A Practical Guide to Drug Development in Academia, The SPARK Approach Edited by Daria Mochly-Rosen & Kevin Grimes Springer, 2014 176 pp., $54.99 ISBN: 9783319022017 Buy this book: US UK Japan

Drug discovery is, by necessity, a team sport. The path to a marketed compound is long, wildly convoluted and even more wildly expensive, and the range of expertise needed to navigate it is beyond any one person's ability. Most of the time, it's beyond the abilities of teams of hundreds of people, which is unfortunate as the overall failure rate in the clinic is still hovering around 90%.

Given this reality, it's a good thing that so many people are still willing to try their luck. There are compensations, of course: the financial rewards can be great for a successful therapy, and the rewards of bringing new hope to sick patients are not to be underestimated, either, even if they don't show up on the income tax forms. Anyone making a new discovery in academic medicinal chemistry, pharmacology or molecular biology can find themselves wondering whether their work might not be the start of something big. Drugs have, after all, come from any number of unlikely places—why not this one?

But at this point, they will find themselves looking out over one of the biggest gaps between academic science and industrial science ever to exist. This is bad enough, but even worse is the fact that not everyone realizes that this canyon stretches out in front of them at all. Some sort of optical illusion makes the end result—a new drug or even a new drug company—seem much closer than it really is. The problem is that everyone doing drug development at a biopharma company started out in academia, whether as grad students or postdocs, whereas most academic scientists have never experienced industrial research. It's to this large group that A Practical Guide to Drug Development in Academia is addressed. As an industrial medicinal chemist myself, I'm happy to report that it is a valuable look into that unknown landscape and may well end up saving many people a great deal of time, money and heartache.

The editors, Daria Mochly-Rosen and Kevin Grimes (both of Stanford's School of Medicine) have experienced the industrial transition firsthand and since 2006 have run workshops at Stanford for others trying to do the same. This book, a distilled version of those sessions, details the major steps of a drug discovery and development effort, from the first stirrings all the way to clinical trials, licensing and/or company formation. Anyone reading it will emerge far better informed about the whole process and will have the benefit of a great deal of extremely sound advice.

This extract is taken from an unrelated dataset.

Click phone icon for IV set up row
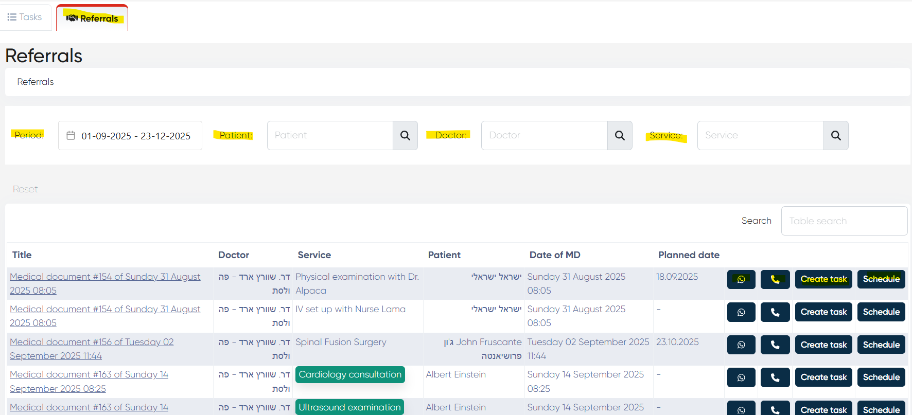 click(775, 312)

I found myself nodding in agreement all the way through because this book is full of points that need to be made.

Many of these points come in the form of highlighted paragraphs headed 'What Surprised an Academician'. I found these particularly valuable as it's one thing to be told by someone from the drug industry about how tricky drug development is but quite another to hear it from someone who's found out the hard way. These sections, when they address large-scale issues, are what family counselors call 'tough love'. As an example, many academic discoveries really do need to be put on much firmer ground before they can be the start of an industrial effort. Reproducibility of the idea under various conditions, therapeutic relevance and workable (and patentable) chemical matter are just some of the issues. The research standards for publication in a good journal (or for a grant renewal) really are much less stringent than what the US Food and Drug Administration (or potential investors) will expect to see. Not everyone will enjoy hearing this sort of thing, but it's still more fun than wasting everyone's time and money.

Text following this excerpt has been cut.